Racionalmente, el Partido Demócrata no debería estar interesado en promover unas primarias a la carrera, aunque solo sea porque mostraría públicamente sus fracturas internas, cuando lo que necesita es dar imagen de unidad, y porque dejaría aún menos tiempo a quien sea finalmente nominado para crearse una imagen conocida y con cierto gancho electoral antes de noviembre.
Partiendo, por tanto, de que Harris es la opción más probable, queda por ver si se hunde irremediablemente ante quien se ha atrevido a decir que recibió “un balazo en nombre de la democracia” o va a suponer un revulsivo que acabe logrando una victoria que sería una mayúscula sorpresa, movilizando a quienes valoran su defensa del derecho al aborto o su sensibilidad para hacer frente al cambio climático o potenciar la integración plena de las minorías en un país que está sufriendo un retroceso democrático innegable.

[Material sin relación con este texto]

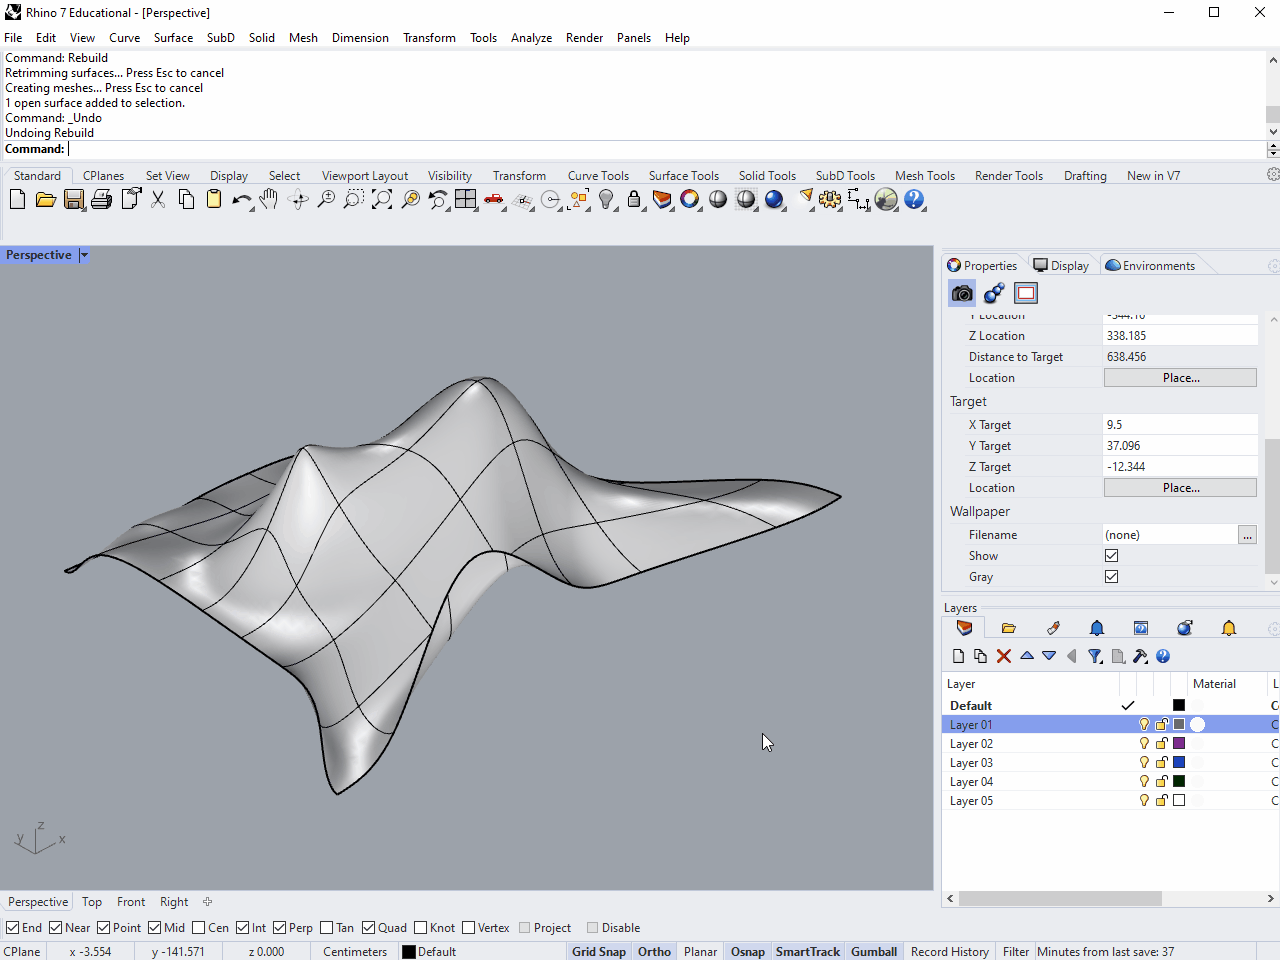Click the Layer 03 blue color swatch
Viewport: 1280px width, 960px height.
(1179, 763)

En todo caso, obliga a Trump a modificar su estrategia para la campaña electoral, aunque solo sea porque no podrá emplear contra ella los mismos argumentos que ya viene utilizando contra Biden.

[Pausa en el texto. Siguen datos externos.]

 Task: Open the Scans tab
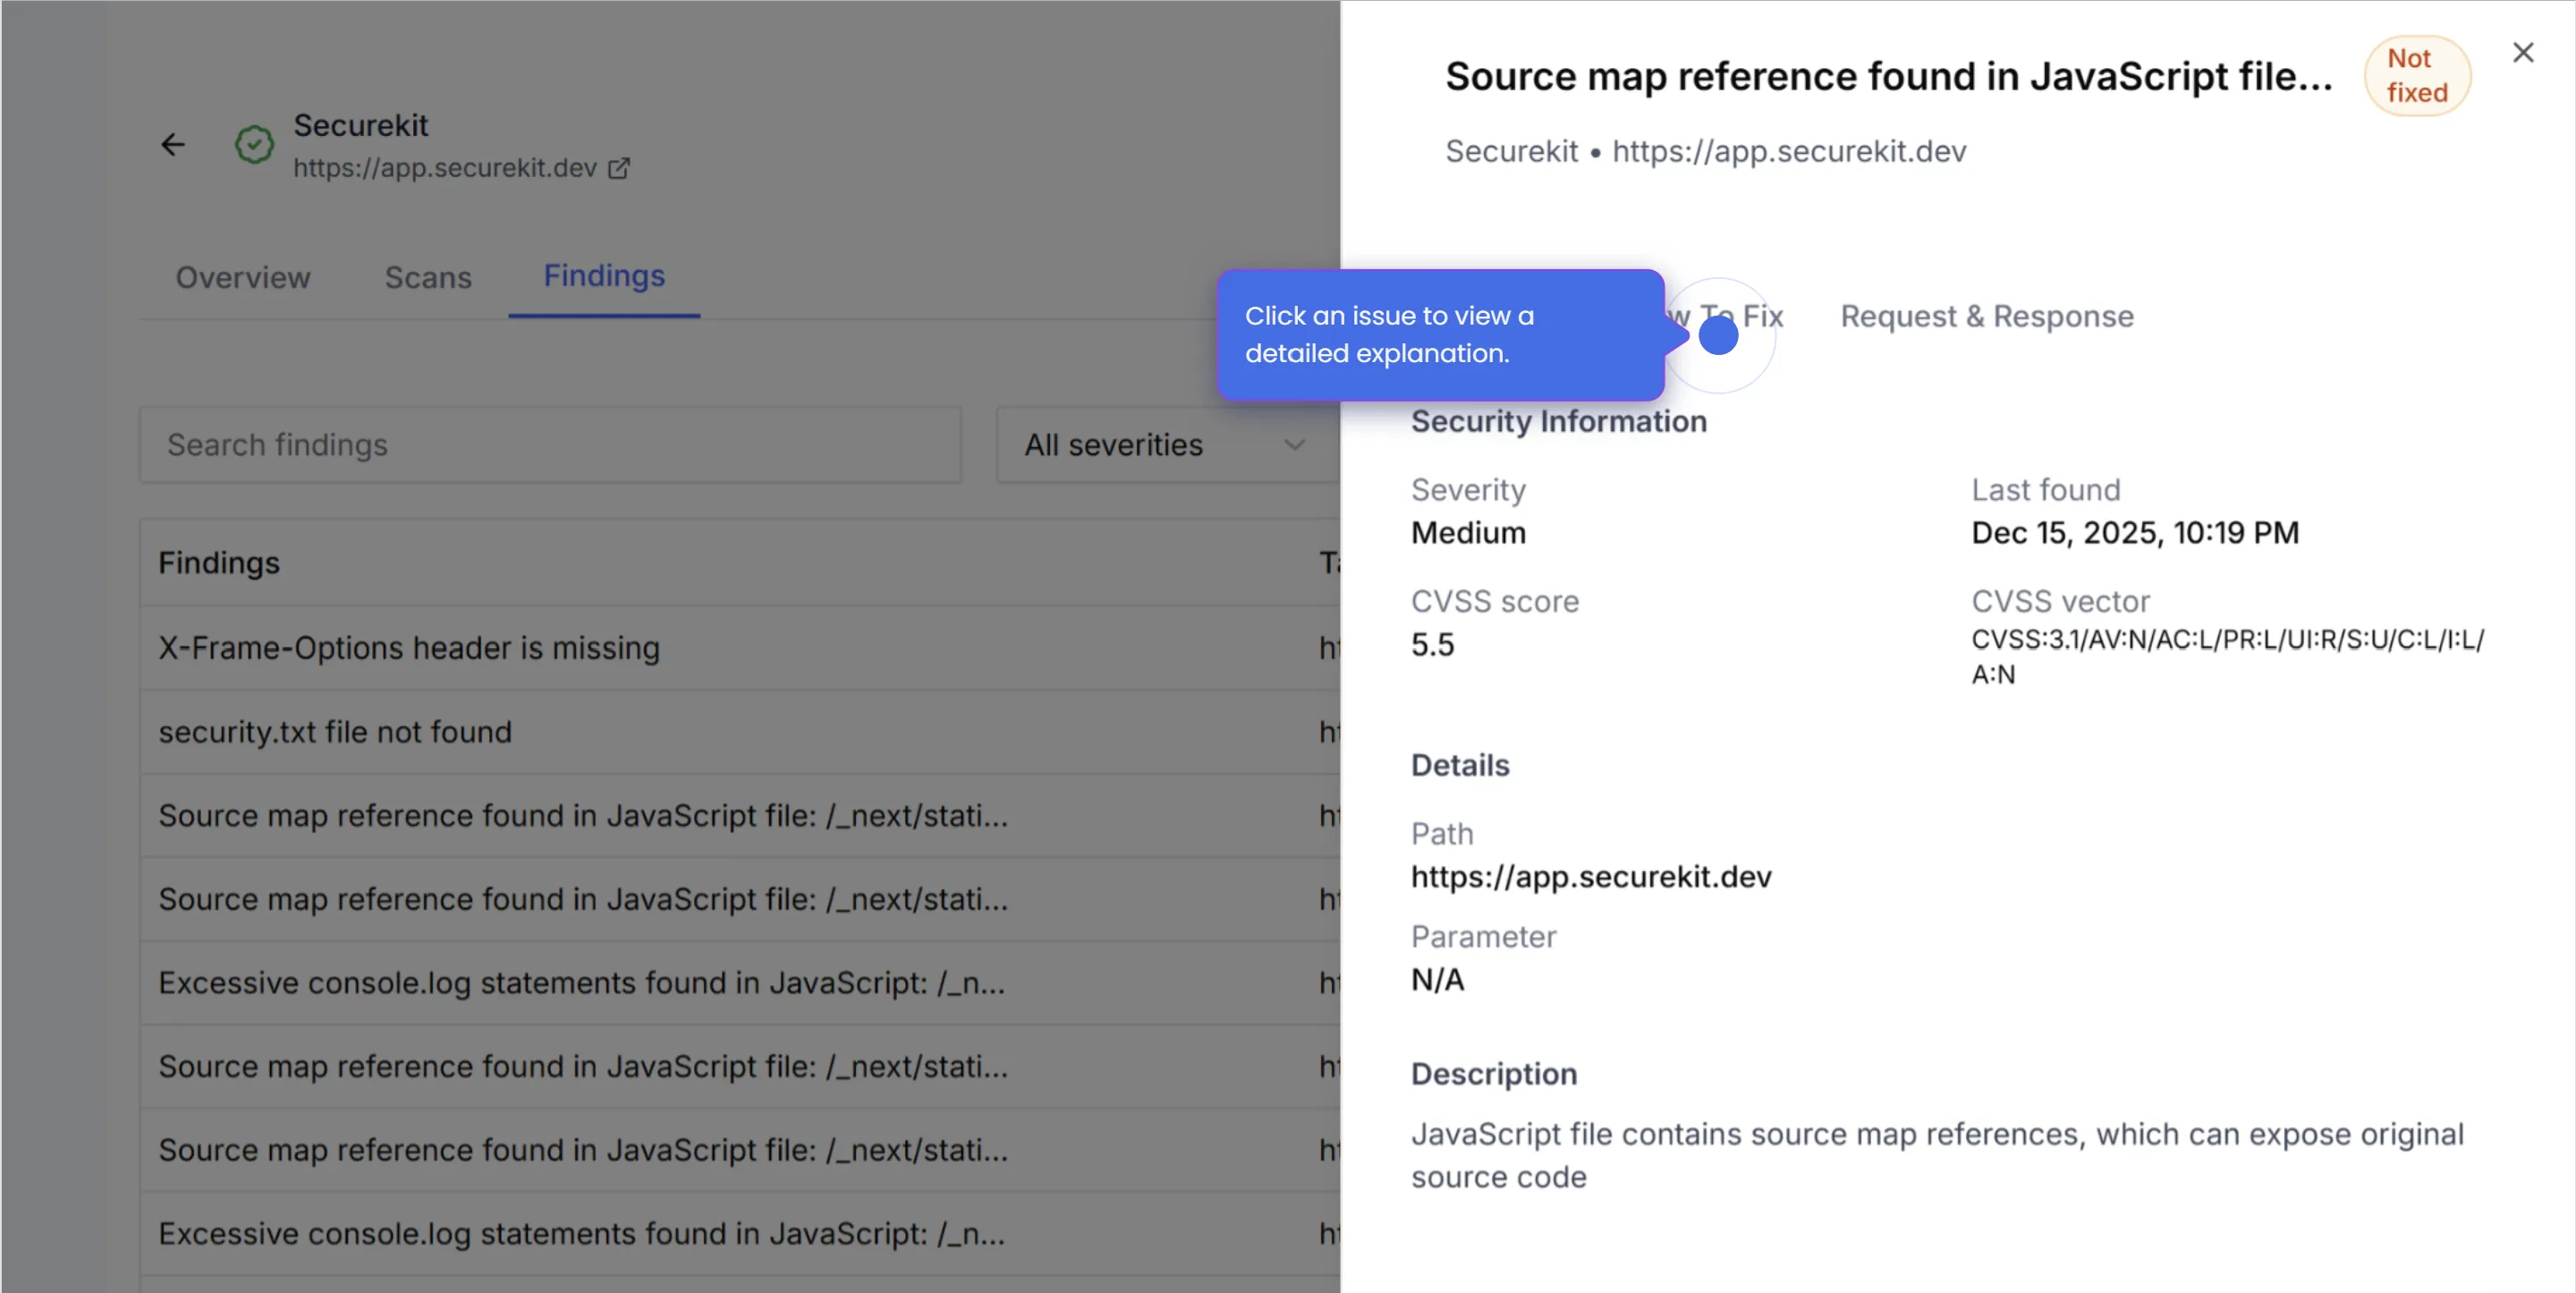point(428,277)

El Partido Demócrata, en definitiva, ha decidido jugar a la lotería, deshaciéndose de quien ya veía como un cadáver político, al que le esperan unos meses de agonía, sin el consuelo de poder actuar de telonero en los mítines de Harris, necesitada de marcar diferencias.
Precisamente, si finalmente es ella la nominada, uno de los problemas que va a encontrar en este giro de guion es que no tiene ningún balance propio que presentar y tampoco ha dado a conocer grandes ideas sobre su manera de ver el papel de Estados Unidos en el mundo. En todo caso, visto desde la perspectiva ucraniana, taiwanesa o europeo-occidental, y ante la perspectiva de un Trump crecido y victorioso, la (improbable) victoria de Harris dibujaría al menos la pequeña esperanza de que Washington no gire bruscamente hacia el aislacionismo y el abierto entendimiento con autócratas como los de Rusia y China.
Una mínima esperanza que no incluye a los palestinos, dado el alineamiento mostrado en tantas ocasiones por la vicepresidenta (al igual que su actual jefe y su previsible rival en la campaña electoral) con el gobierno de un Benjamin Netanyahu al que ya espera el Congreso de EEUU.